> **Exercise description**
Find "Where should I", then copy its line and every later line of the entries exactly through the end, leaving all pictures out.
╭─ Exercise data
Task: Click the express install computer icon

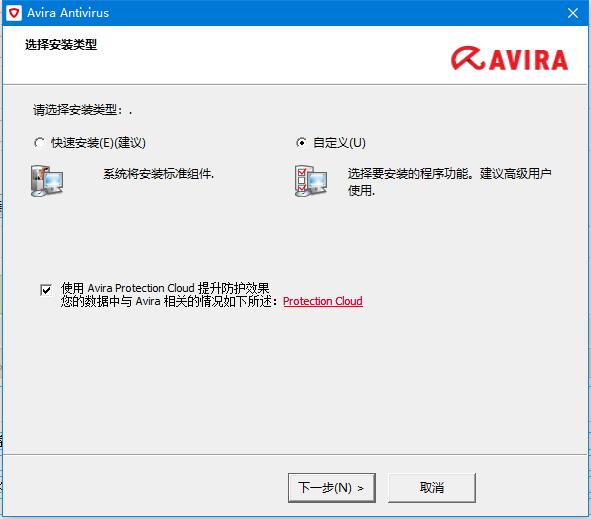Action: point(47,181)
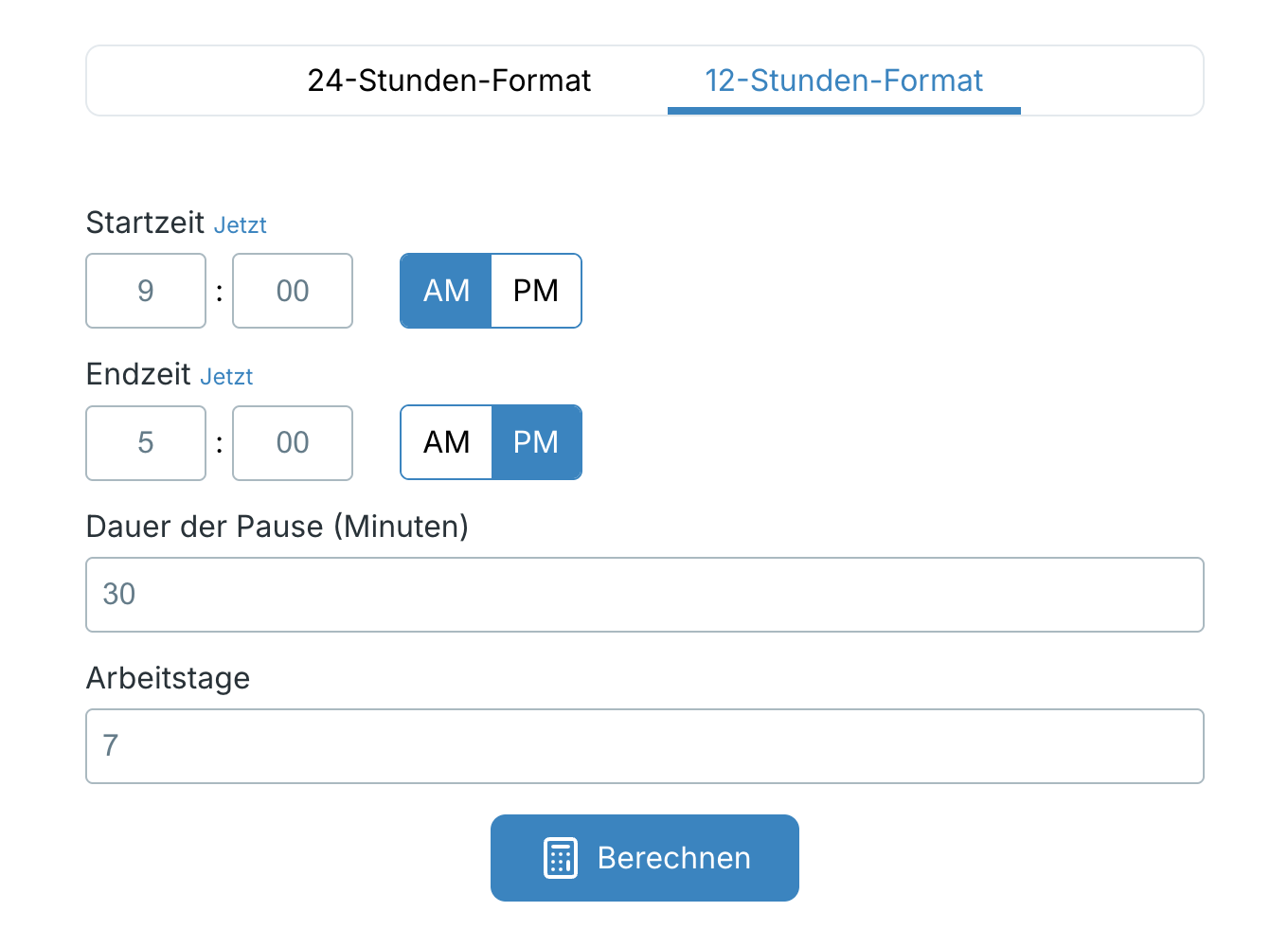The width and height of the screenshot is (1288, 947).
Task: Select the Endzeit hour field showing 5
Action: tap(145, 442)
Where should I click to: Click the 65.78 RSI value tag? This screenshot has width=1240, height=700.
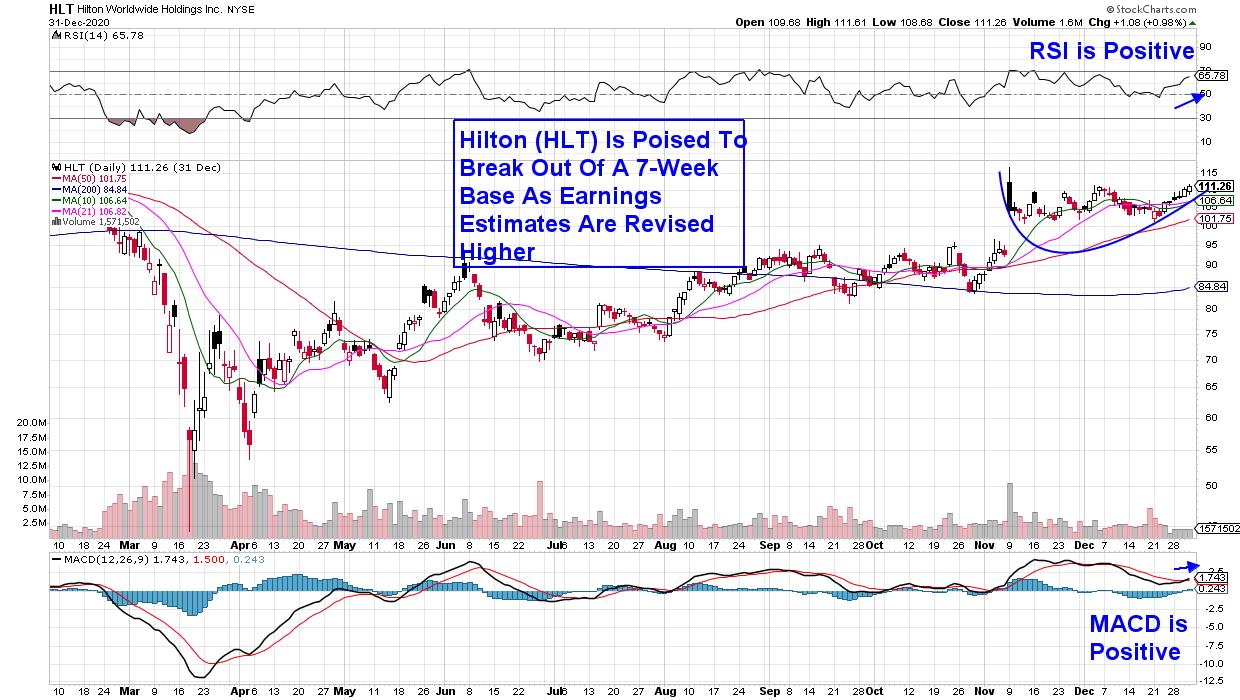pos(1212,75)
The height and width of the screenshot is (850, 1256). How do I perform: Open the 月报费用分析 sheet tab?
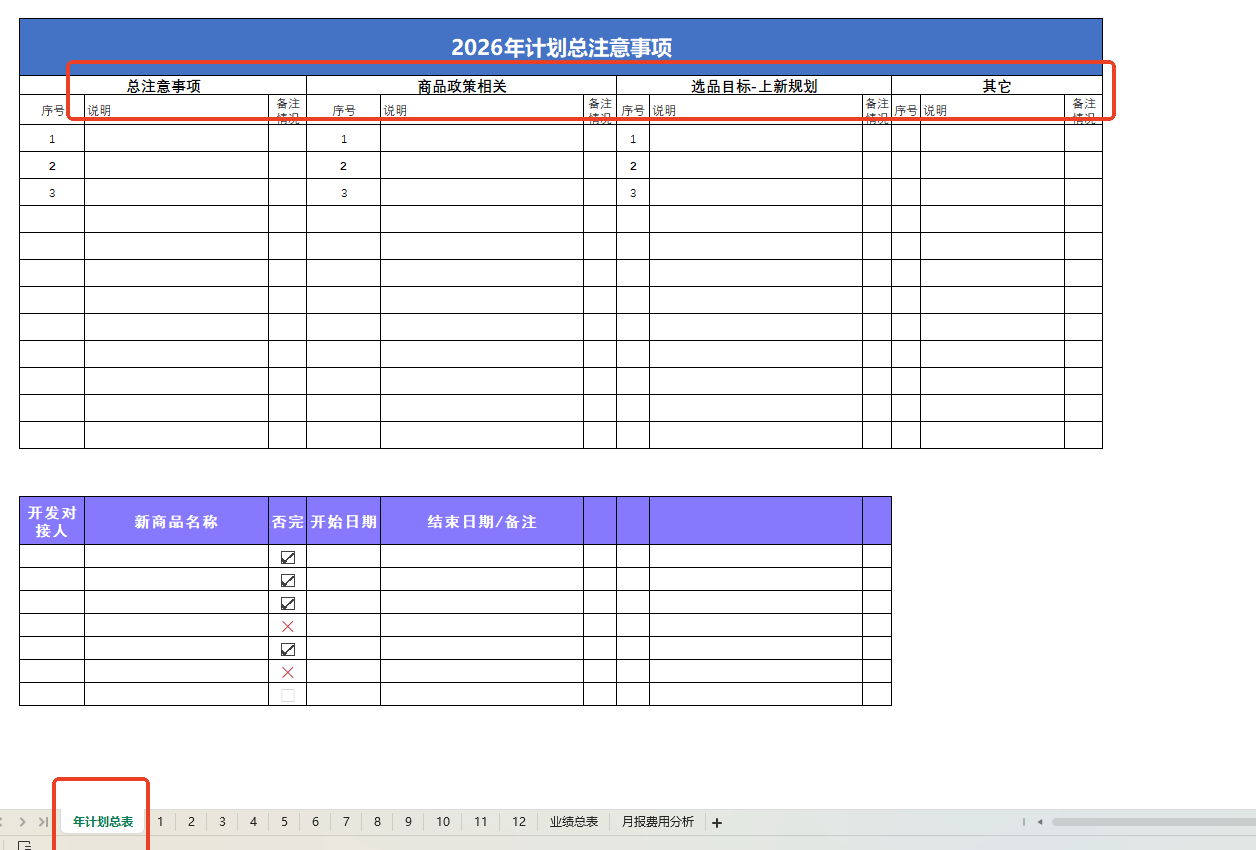coord(657,822)
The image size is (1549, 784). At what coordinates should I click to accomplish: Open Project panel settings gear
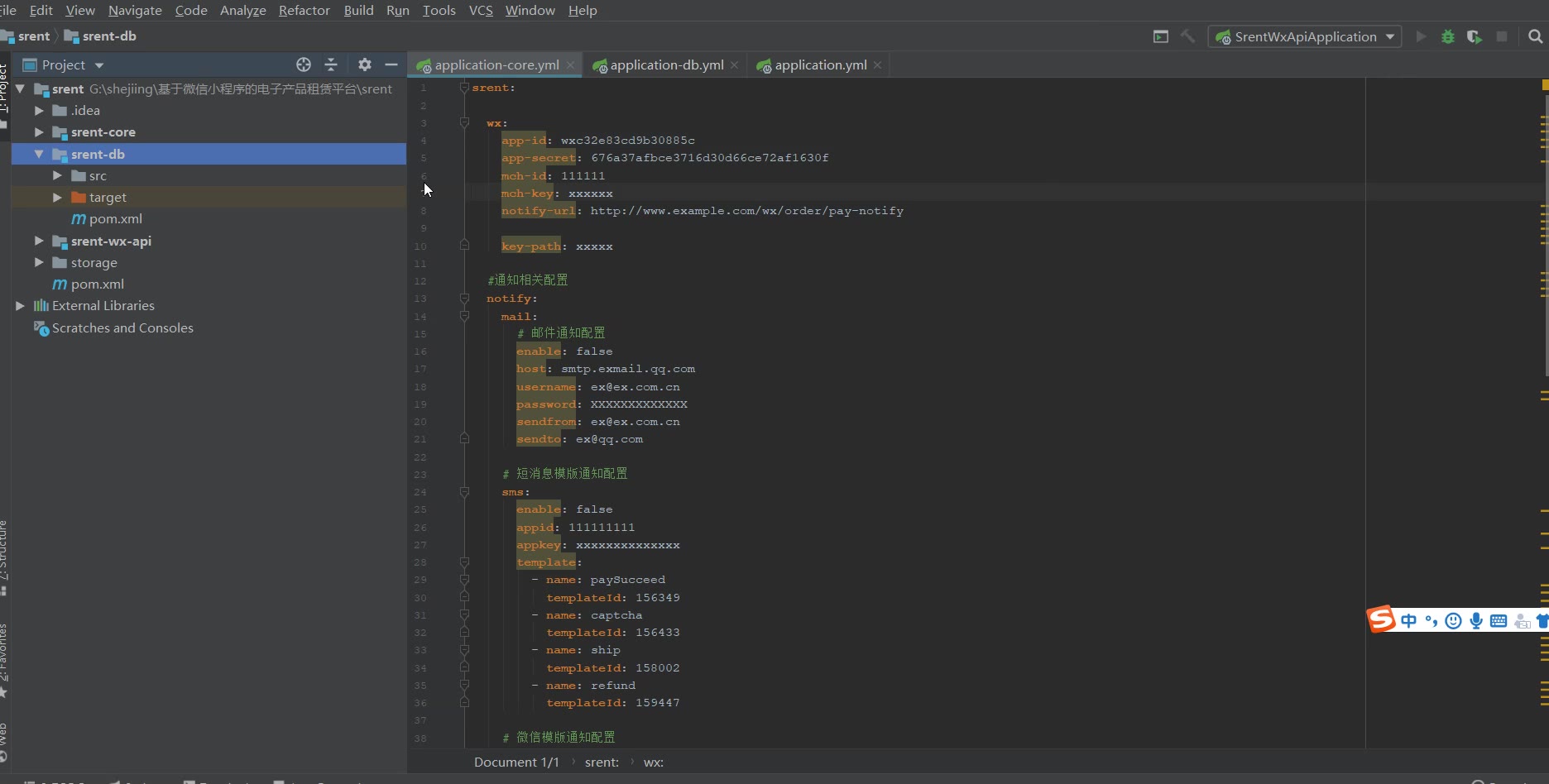pyautogui.click(x=365, y=65)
╰─
> **Written answer**
Where should I click to: Click the 65.78 RSI value tag? This screenshot has width=1240, height=700.
pos(1212,75)
The height and width of the screenshot is (850, 1256). How do I perform: Open the 月报费用分析 sheet tab?
coord(657,822)
The image size is (1549, 784). At what coordinates should I click to accomplish: Open Project panel settings gear
pyautogui.click(x=365, y=65)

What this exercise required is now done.